Dr Kaye Lowe is Director of U-CAN Read at the University of Canberra and associate professor (adjunct). She has had a lifelong passion for literacy learning and began her teaching career in a K-3 classroom in the small rural town of Marrar. Since completing a PhD at Indiana University, Dr Lowe has worked in many learning contexts, including P-12, parent education, adult education, jails and juvenile justice. She aspires to make the journey of the reader fun and easy. In 2012, she instigated the i-Read for disinterested and disengaged secondary readers. She also instigated Boys, blokes and books, a parent literacy education program for dads and their sons. She has written four books and numerous articles on the teaching of reading and writing. She has been the recipient of many grants, three of which were for projects of national significance.
Dr Kylie Shaw is a lecturer at the University of Newcastle where she convenes the Bachelor of Teaching (Primary)/Bachelor of Arts program and is the Director of Student Experience in the School of Education. She coordinates and lectures in literacy, educational psychology and ICT courses in the undergraduate and postgraduate programs. Kylie is currently a Chief Investigator on a global research project investigating innovative teaching and learning practices for the twenty-first century, sponsored by DEC and Microsoft. She has presented at global forums on innovative teaching and has collaborated with the Stanford Research Institute (SRI International) to further develop teacher engagement in twenty-first century learning design in schools.

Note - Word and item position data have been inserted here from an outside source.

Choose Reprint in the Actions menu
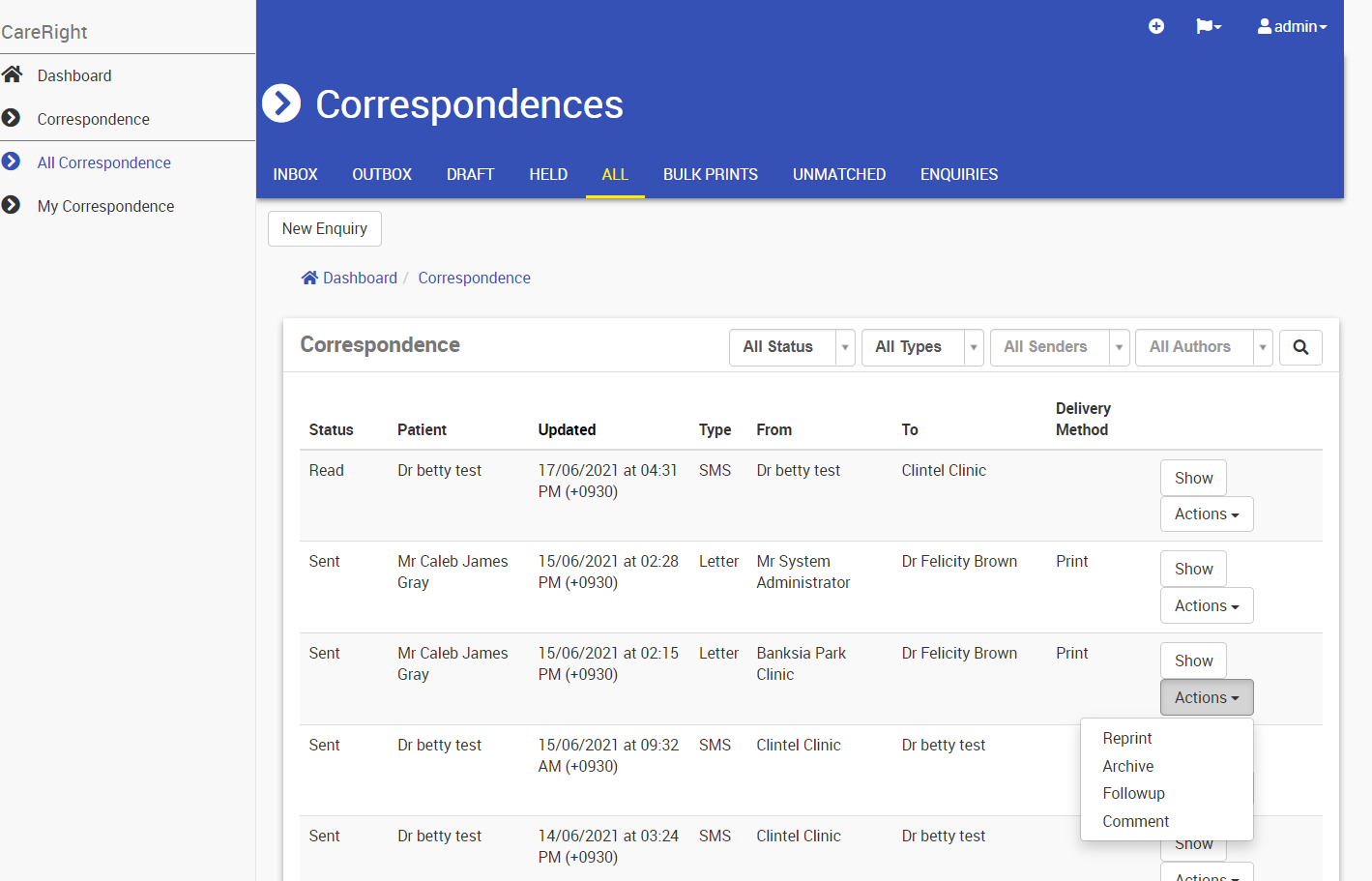This screenshot has height=881, width=1372. 1126,738
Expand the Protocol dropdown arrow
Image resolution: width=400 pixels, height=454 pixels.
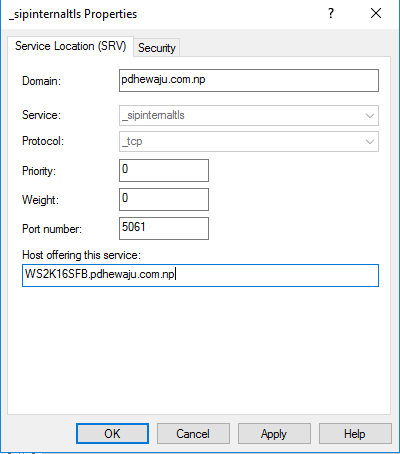pyautogui.click(x=369, y=141)
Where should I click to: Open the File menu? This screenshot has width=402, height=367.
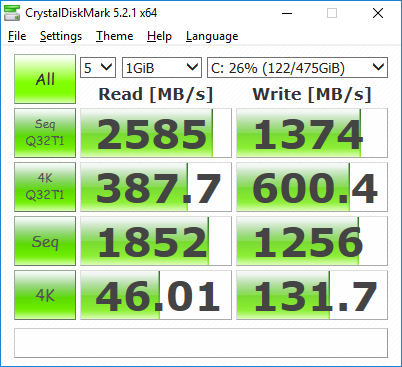click(x=17, y=36)
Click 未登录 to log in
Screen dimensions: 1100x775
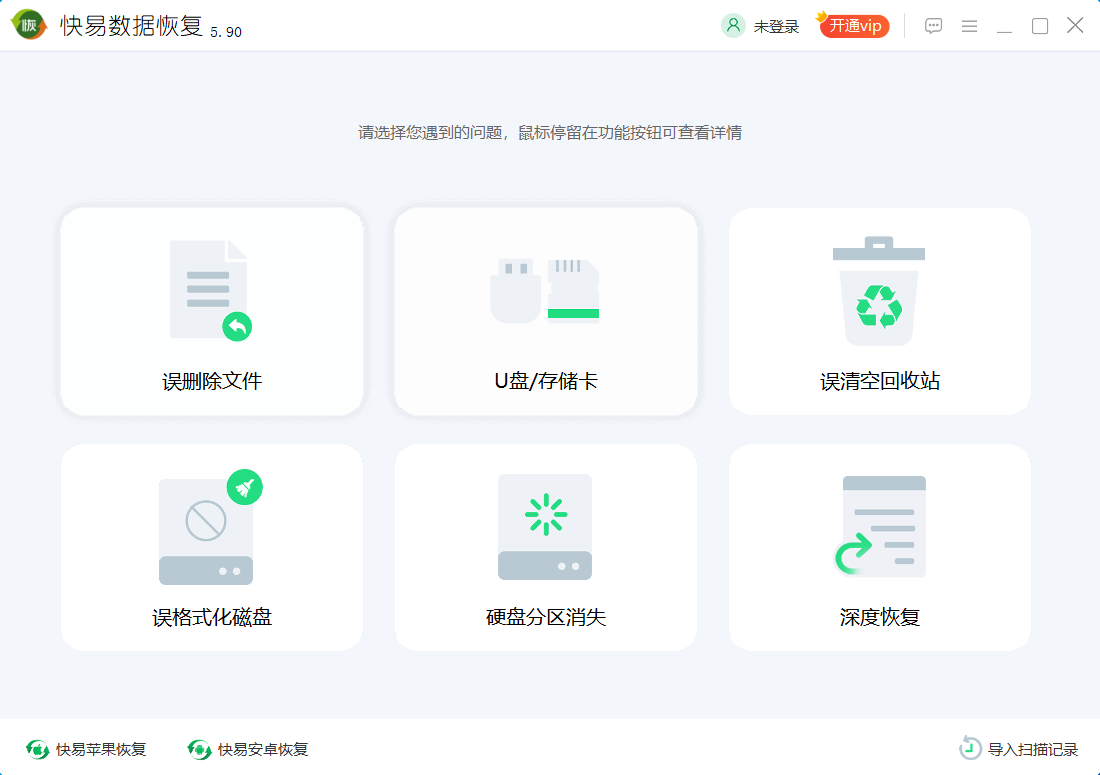[778, 25]
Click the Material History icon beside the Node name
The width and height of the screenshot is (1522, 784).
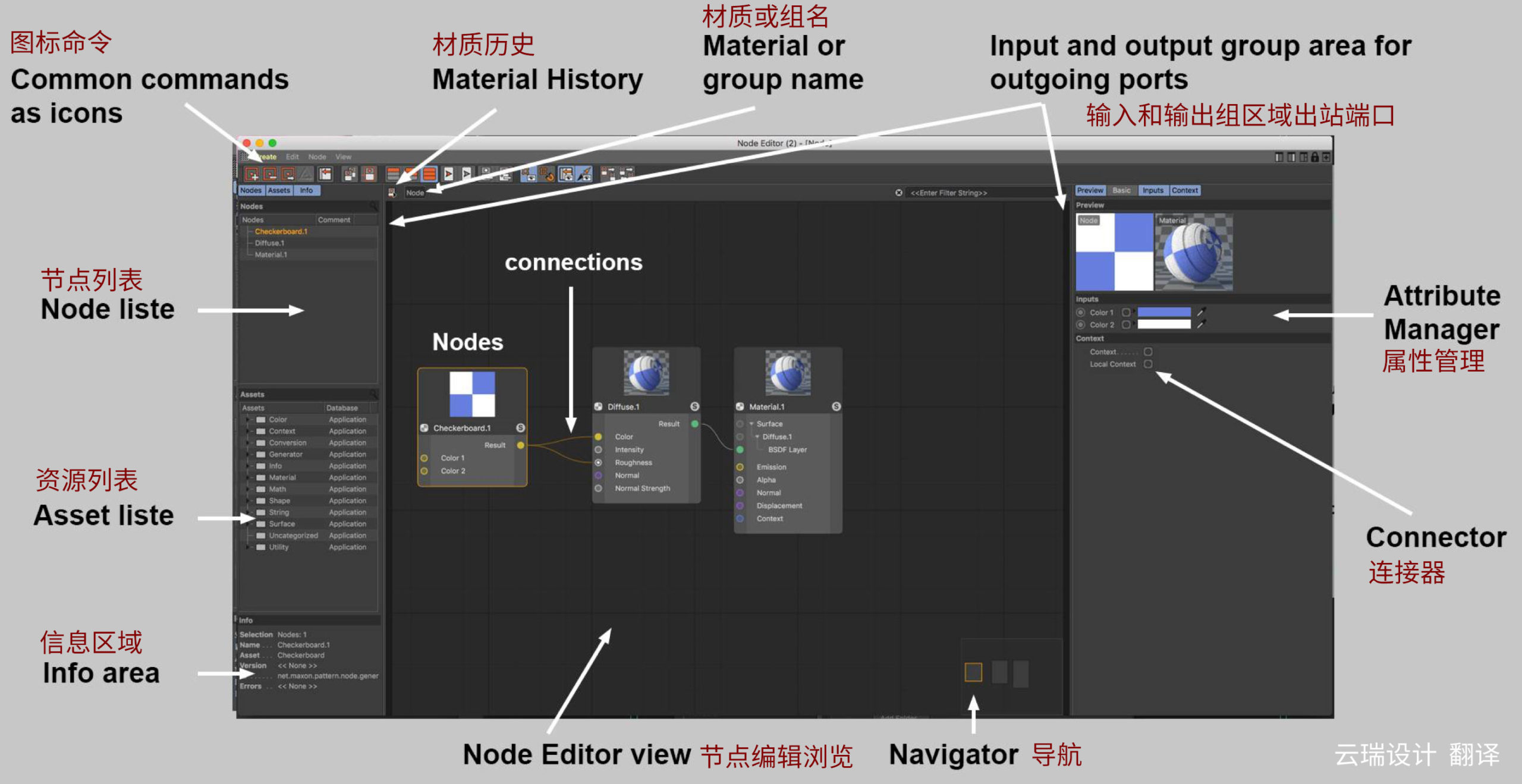(391, 191)
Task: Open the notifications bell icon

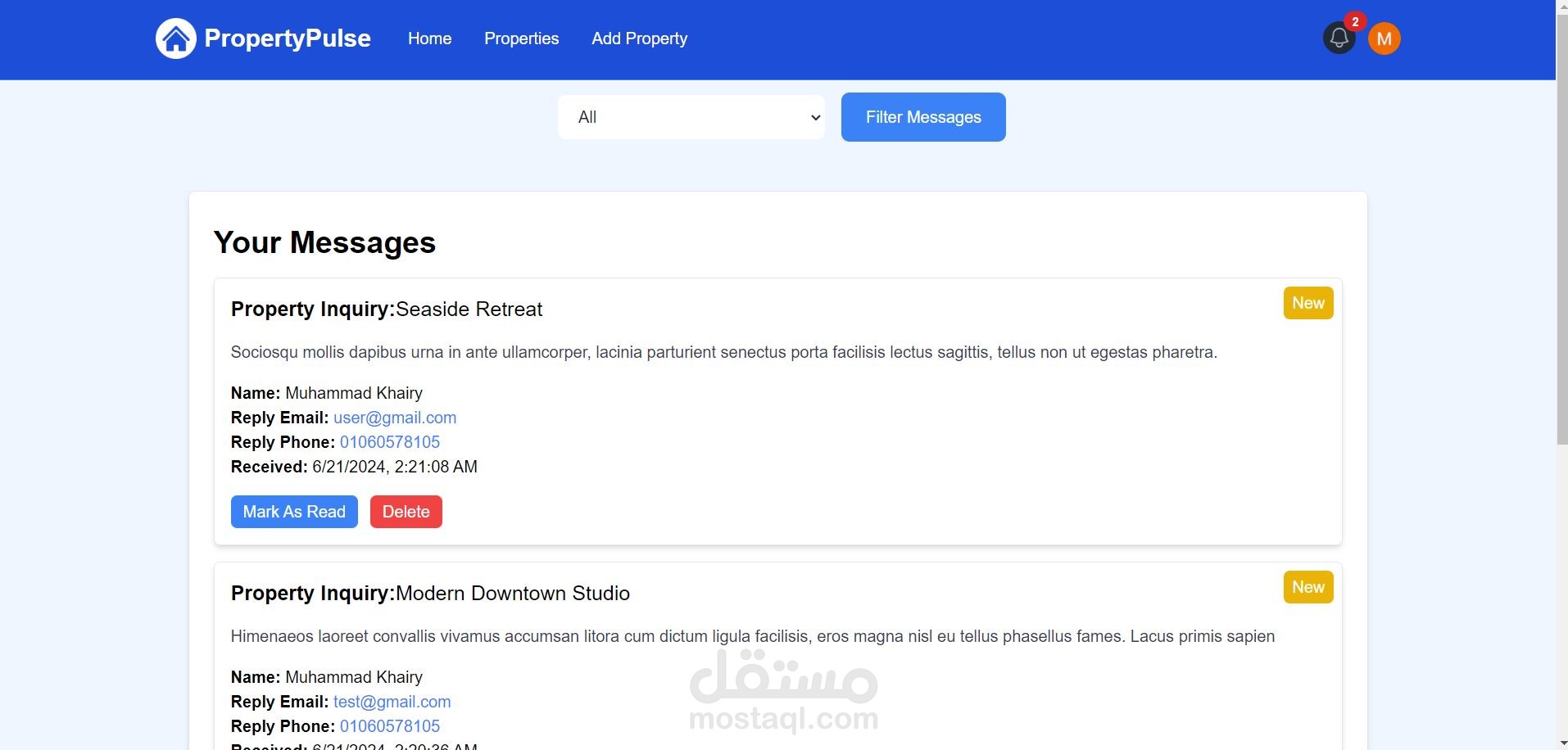Action: point(1339,38)
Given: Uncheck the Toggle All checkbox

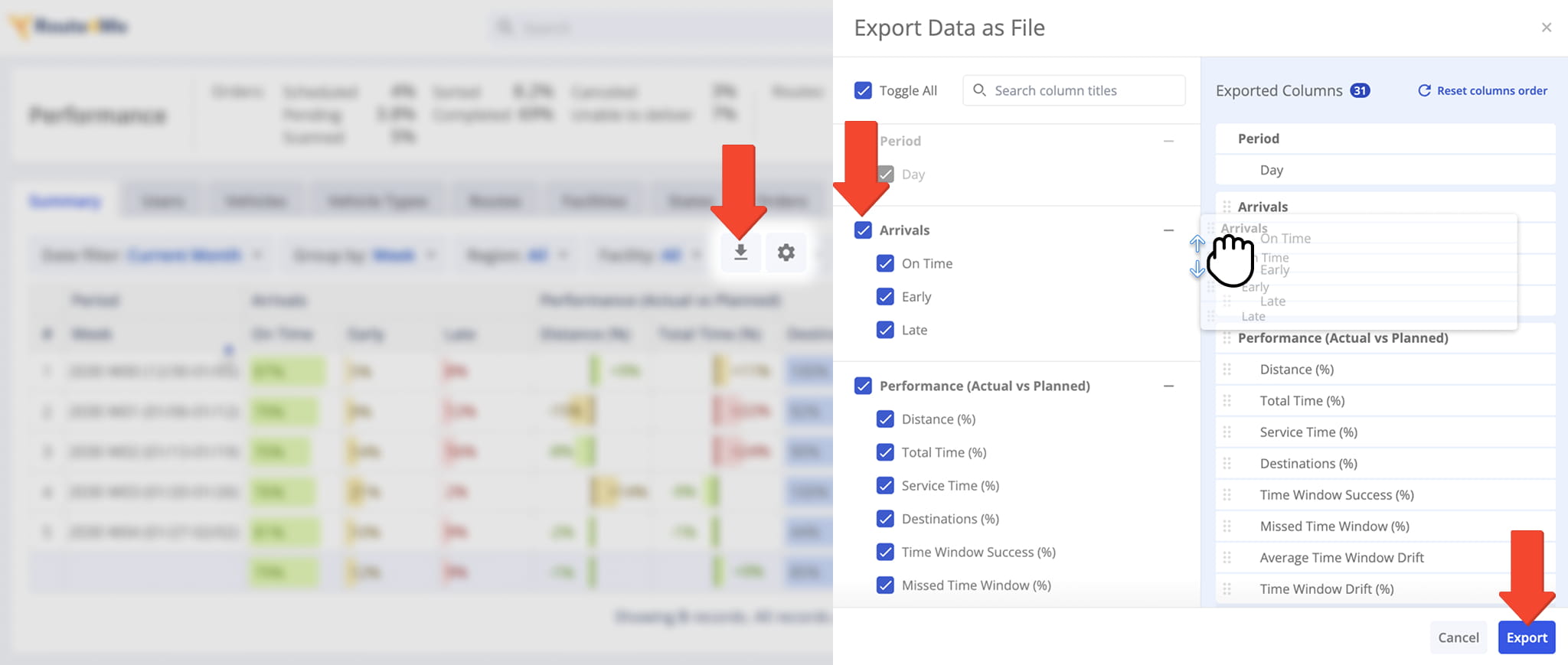Looking at the screenshot, I should coord(863,90).
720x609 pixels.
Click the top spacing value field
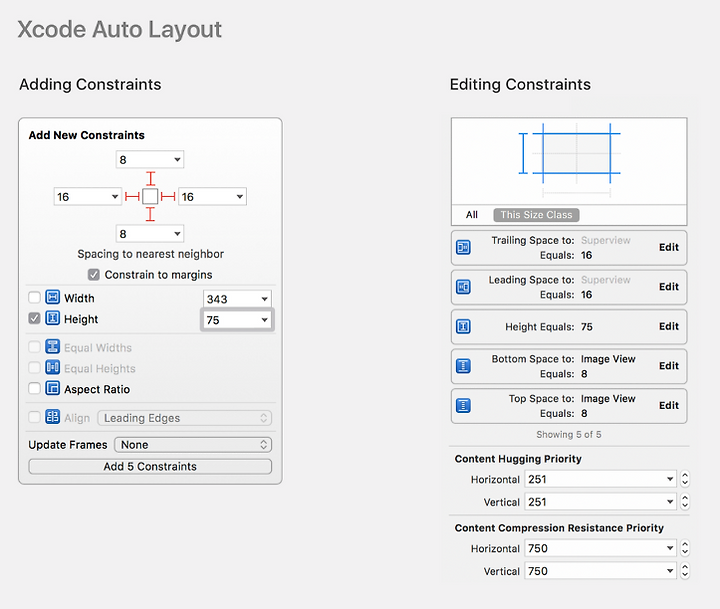click(x=150, y=159)
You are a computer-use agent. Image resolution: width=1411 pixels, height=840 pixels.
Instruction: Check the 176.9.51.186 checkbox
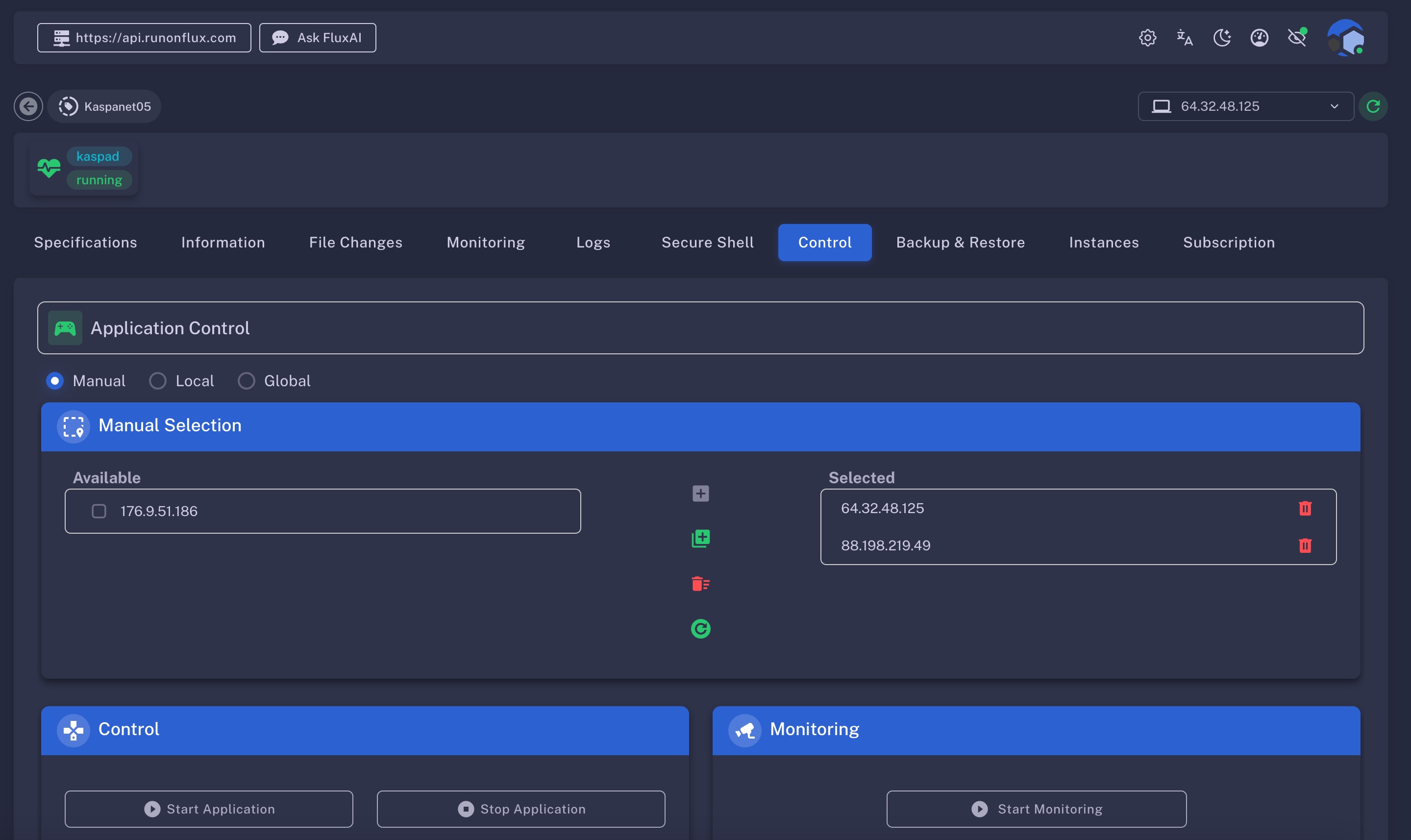tap(99, 511)
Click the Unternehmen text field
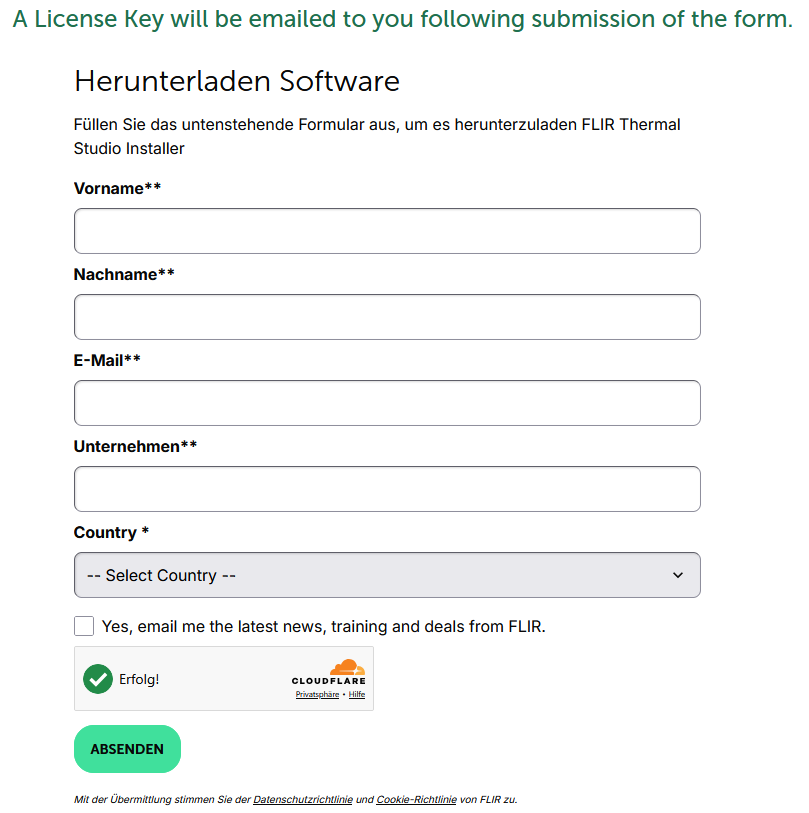 (387, 489)
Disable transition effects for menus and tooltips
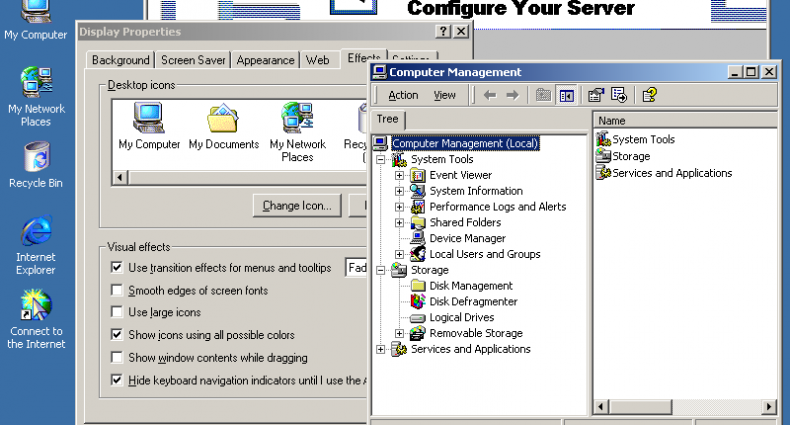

Dr Lisbeth Kitson is a lecturer at Griffith University at the Gold Coast, Queensland. She teaches in both undergraduate and postgraduate courses in Literacy and English education, multiliteracies and middle years English curriculum. Lisbeth is also actively engaged with pre-service teachers in her role as the First year coordinator of the Bachelor of Education (Secondary). Her areas of research interest are related to literacy and multiliteracies, with a particular focus on the integration of information and communication technologies and multi-modal texts into teaching practices. Lisbeth’s honours research investigated the literacy practices developed by one middle year student as he engaged in a computer game play during his recreational time. Literacy practices were discussed for a variety of computer games, applying the four-resource model.